Noting vast bipartisan support for the bills, Fritz stated in his press release, “Stakeholder groups and counties throughout the Commonwealth have expressed dire concerns with these sweeping changes that could completely alter the delivery of vital services for critical populations.

“Rural residents, especially our senior citizens, greatly depend upon this crucial program.

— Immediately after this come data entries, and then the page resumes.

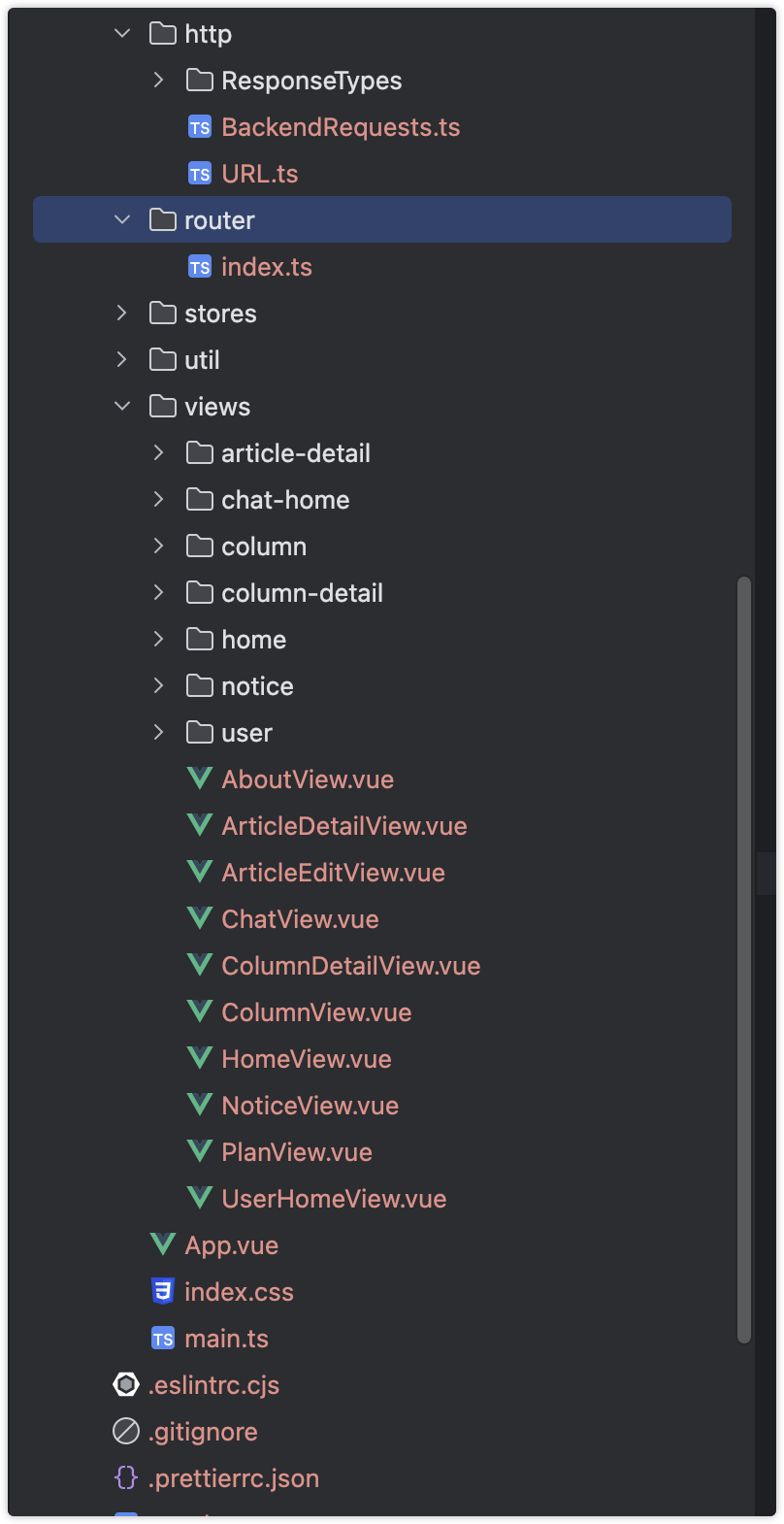
Task: Open the index.ts file under router
Action: [x=266, y=267]
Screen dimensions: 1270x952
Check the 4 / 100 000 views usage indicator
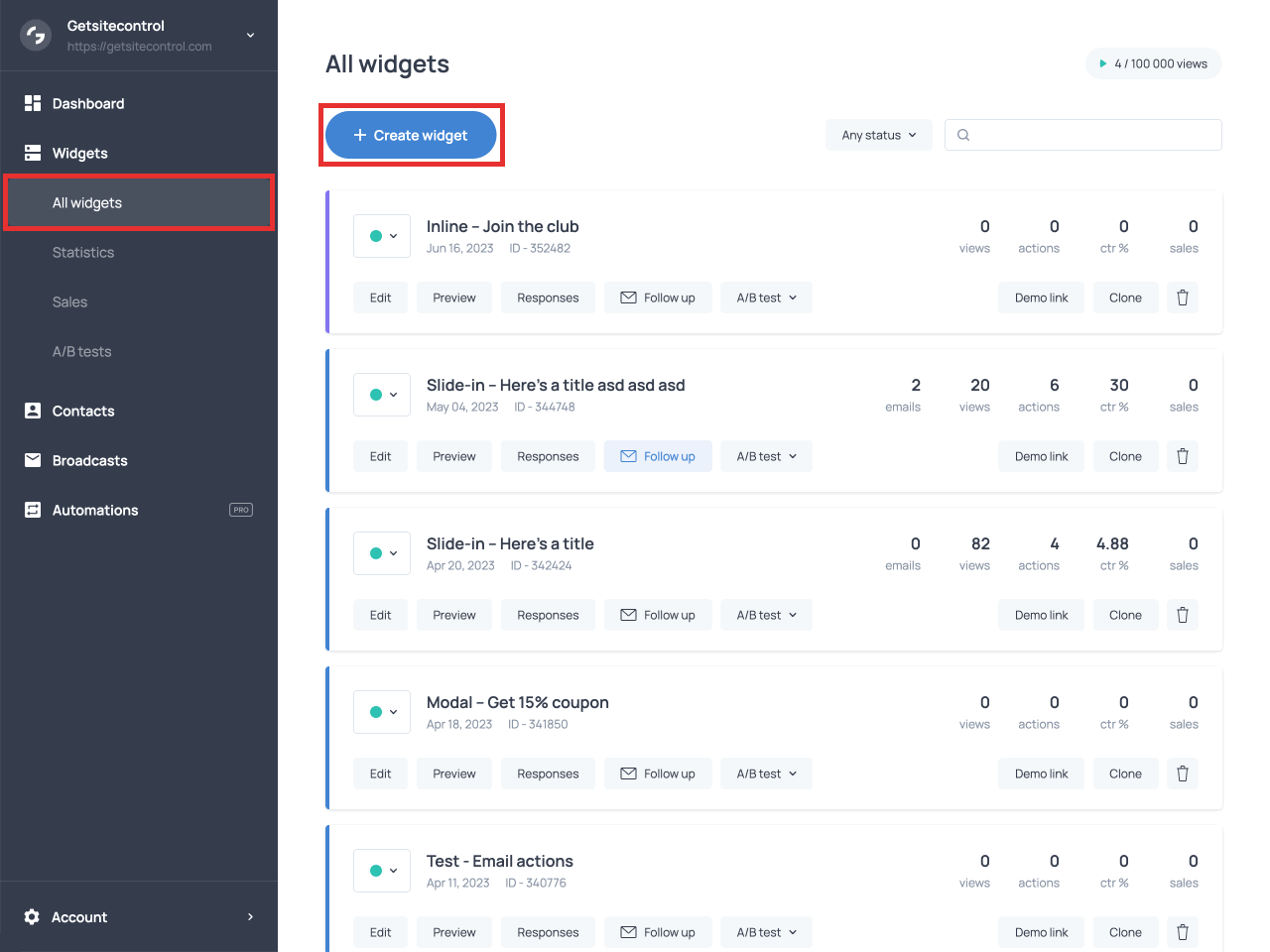click(1153, 62)
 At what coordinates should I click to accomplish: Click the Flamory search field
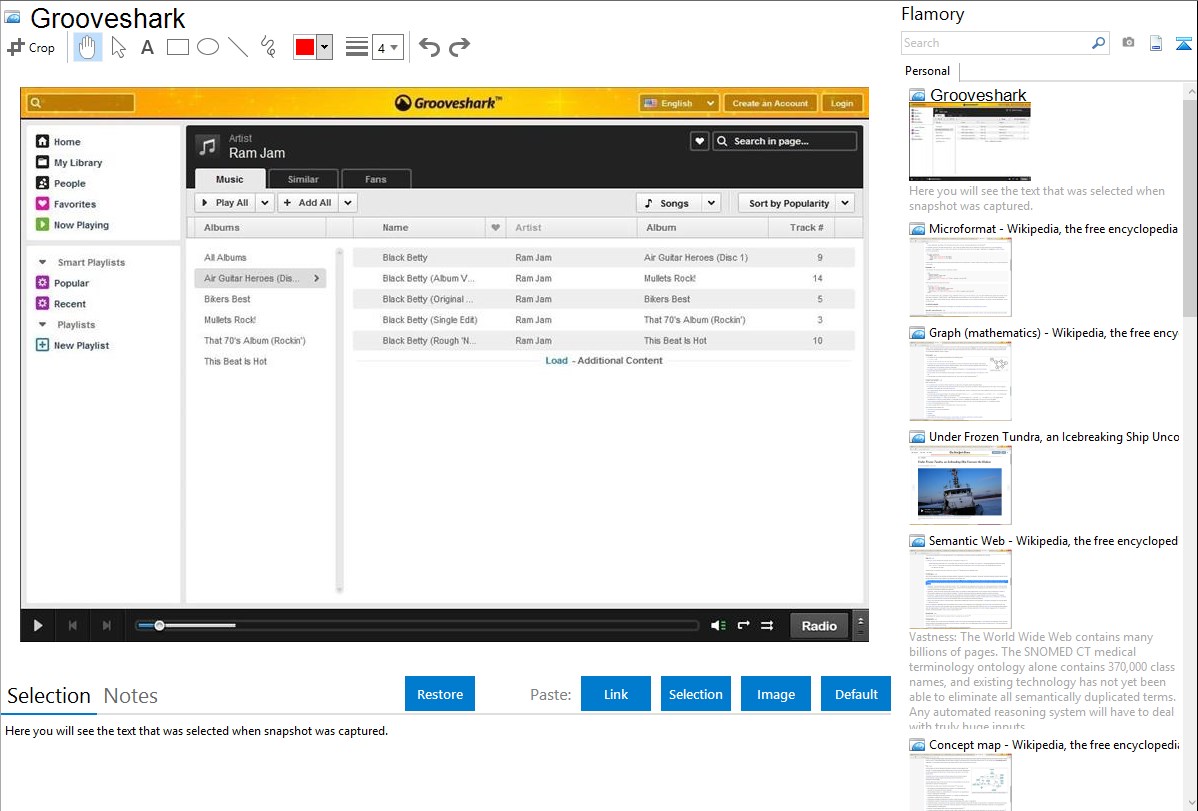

Should we proceed with the intended transition of being managed by a statewide or regional entity at this point in time, our rural residents could lose accessibility.”

Wayne County Commissioner Wendell Kay explained the anticipated alterations would separate county transportation usage into two systems, one for those receiving non-emergency medical assistance and another for the county's aging population.

“We are strongly against this idea because it would result in duplication of assets,” said Kay, explaining that if two individuals are going to the same hospital for a check up, but one is elderly and the other MATP eligible, the system would send two separate vehicles to transport the individuals regardless of the distance between their starting locations.

Kay also explained the expected changes would centralize transportation dispatch, rather than rely on county management.

“We know the terrain, we know the roads, and we're in a much better position to schedule or arrange those kind of rides than any central body would be,” said Kay.

At Tuesday's press conference, Senator Lisa Baker (R-20th, Wayne /Pike /Luzerne /Wyoming /Susquehanna) explained the proposed bills look to delay implementation of the brokerage model for one year and disallow the Pennsylvania Department of Human Services (DHS) from taking action for 90 days thereafter, so that a joint state government committee can assess the impact such a change would have on rural communities in the Commonwealth.

“State officials should take the time to get this right,” said Baker, Tuesday. “If we attempt to force a system that is flawed, it will fail to produce the greater convenience for patients and the intended cost savings for taxpayers.”

Several speakers at Tuesday's press conference expressed the sentiment that a one-size-fits-all model is not feasible as demographics differ drastically between Pennsylvania's more densely populated cities and its rural counties.

As of press time Thursday afternoon, SB 390 passed the Senate Health and Human Services Committee on April 10 by a 10-1 vote and is ready for its first consideration on the floor.

HB 986 had been referred to the House Health Committee as of April 2, but no votes had been taken as of press time Thursday afternoon.

—Information from a release was used in this story.